The Brazilian government celebrates the lowest ever level of deforestation in the Amazon

Preliminary satellite data points to the smaller amount of logging since measurement began. But can it be sustained?

Sergio Abranches

INPE – The National Space Research Agency reports a major reduction of deforestation rates in the Brazilian Amazon. Preliminary satellite data shows that total deforestation from August 2008 to July 2009 reached the lowest level since measurement began: 7,008 sq. km. Although the government, in full electoral drive, attributes this sharp drop in logging activity to policies of land property regularization, it has other causes.

The government is also celebrating these figures as a durable achievement, which is unlikely to be true. The major factor behind such a low number was the recession, that has dramatically reduced housing activities, the major source of demand for Amazon timber – both legal and illegal. The world economic crisis has also substantially reduced foreign demand for agricultural commodities, at the same time their prices fell significantly. There is a historic correlation between agricultural commodities prices and deforestation in the Brazilian Amazon.

Deforestation has been, nevertheless, on a downward trend since 2005. The two major economic drivers of deforestation in Brazil, soybean plantation and cattle ranching are under relative control due to successful action from Greenpeace. First the NGO has targeted soybean production, and led major consumers such as MacDonald’s, and its major supplier, Cargill, to join other large companies on a soy moratorium that is now 3 years old. Earlier this year, Greenpeace targeted cattle retailers, and as a result the larger supermarket chains Wal-Mart, Pão de Açúcar and Carrefour announced a ban on beef from ranchers and slaughterhouses accused of deforestation by state prosecutors. The government became a part of these initiatives after they were already in force.

This downward trend has also resulted from policies the of the command and control introduced by former Environment Minister Marina Silva, and maintained by the present minister Carlos Minc. Minc has also increased Federal Police and Environmental Agents’ raids against cattle ranchers and illegal loggers in the Amazon that began with so-called Operation Arch of Fire created by Marina Silva.

Among the most effective actions taken by the former minister was the resolution by the Monetary Authority prohibiting financing of farms and companies found to be illegally logging.

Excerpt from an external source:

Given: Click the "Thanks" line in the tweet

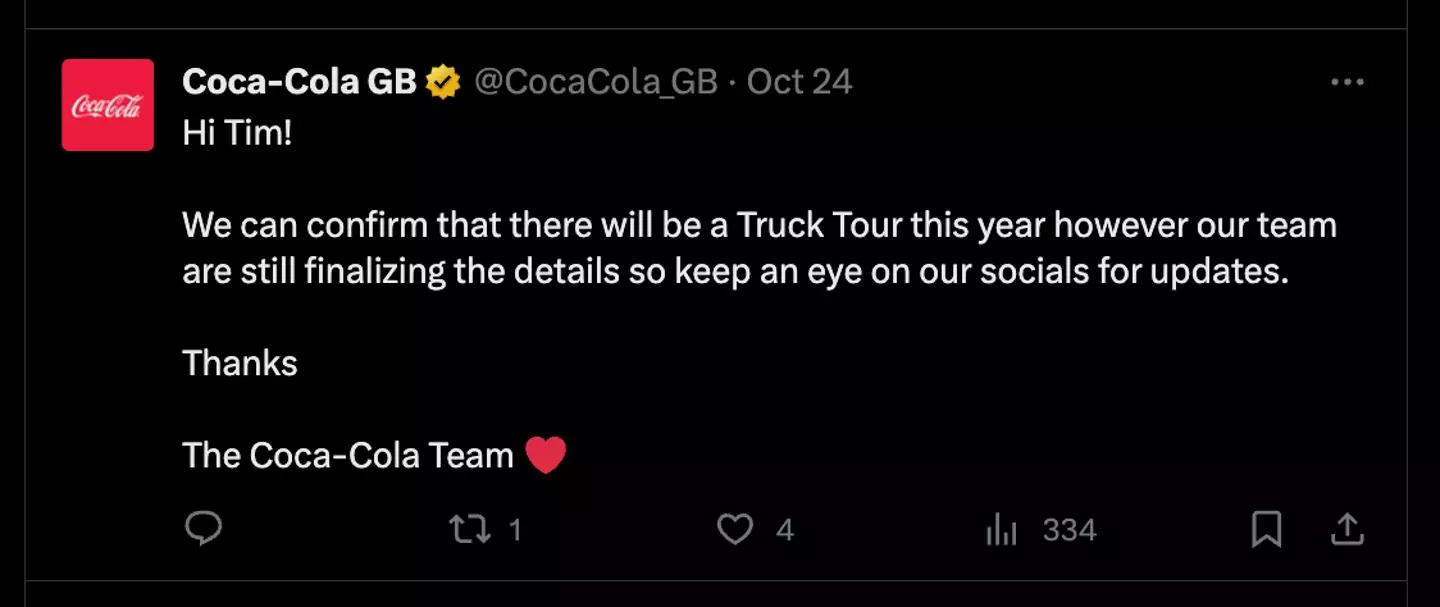Looking at the screenshot, I should tap(240, 363).
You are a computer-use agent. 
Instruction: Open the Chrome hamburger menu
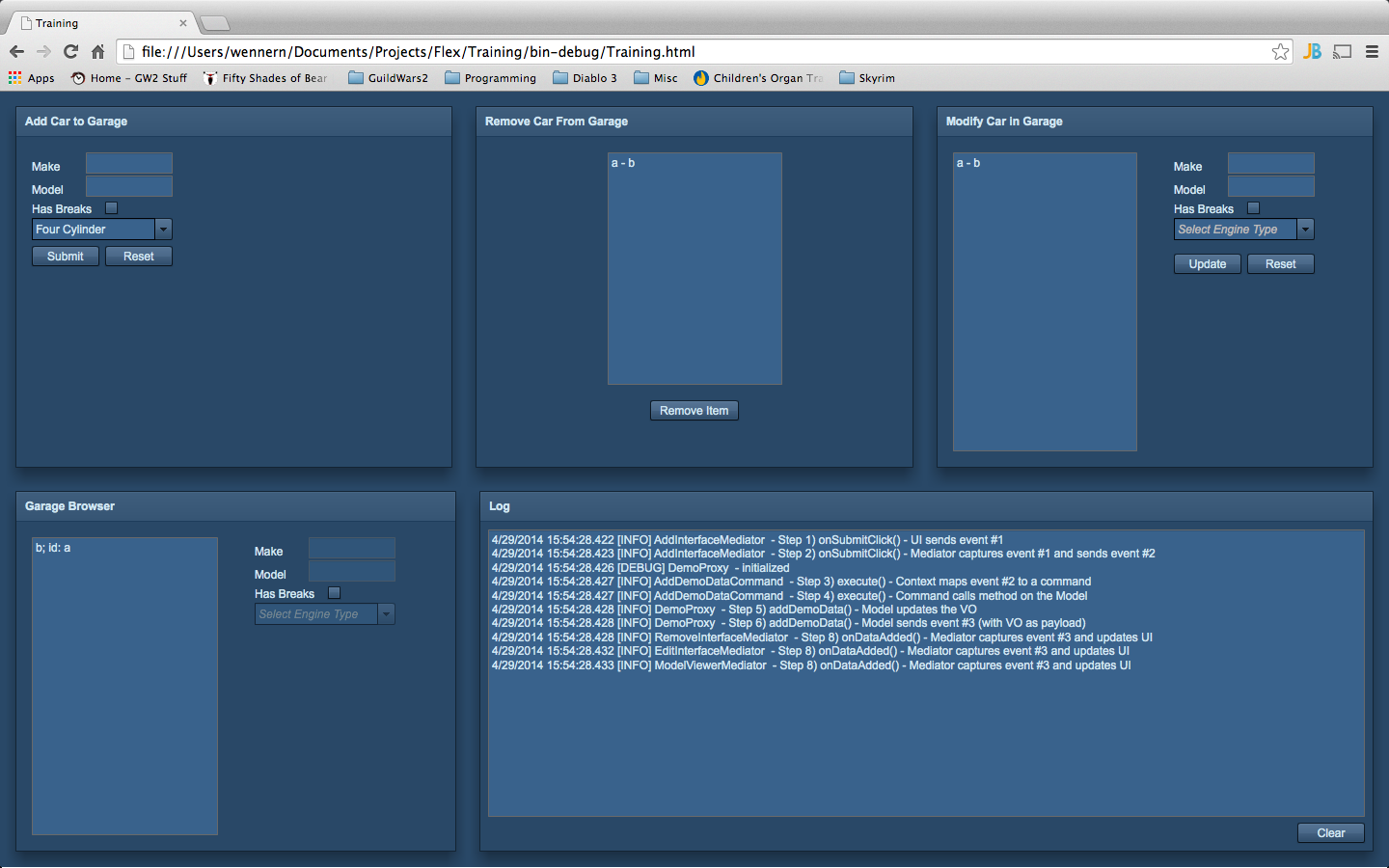(x=1372, y=52)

But it is clear that deforestation will only drop on a sustained way after a whole new development policy for the region is implemented.

Although this lower level of deforestation is good news, it is still too high. According to Warren Dean (With Broadax and Firebrand: The Destruction of the Brazilian Atlantic Forest) it took 150 years for the sugar cane producers to destroy 7,500 sq. km of the Atlantic Rainforest, between 1700 to 1850. In other words the government celebrates as a great achievement the fact that we are logging in one year the same amount of trees that were cut from the Atlantic Rainforest over 150 years. (Thanks to @claudioangelo for reminding us).

The government has been sounding its trumpets at every opportunity regarding the environmental agenda, since former Environment Minister, Marina Silva, quit Lula’s party, PT, to join the Green Party – PV on a bid to the Presidency in 2010. Suddenly a government that has always been aloof to environmental and climate change issues moved them to the center of its political marketing agenda.

This newly found concern for the environment will likely influence the government’s decision to commit to a quantifiable action aiming at curbing carbon emissions in Copenhagen. A good sign of this propensity for a shift on Brazil’s traditional diplomatic state of denial is that Lula has appointed his minister Dilma Roussef as head of the Brazilian delegation. Dilma Roussef, Lula’s Chief of Staff has been personally picked by the president as his party’s presidential candidate. This decision is likely to be announced later today. Tomorrow president Lula leaves for a visit to France, and minister Roussef goes from Paris to Copenhagen for preparatory talks on the way to COP15.

These are all incremental improvements that will require further work to become truly meaningful. The good news is that inertia has been broken. Underneath a heavy clutter of green washing and political marketeering there is some progress that may prove useful in the future, after politics gives room to sound policy.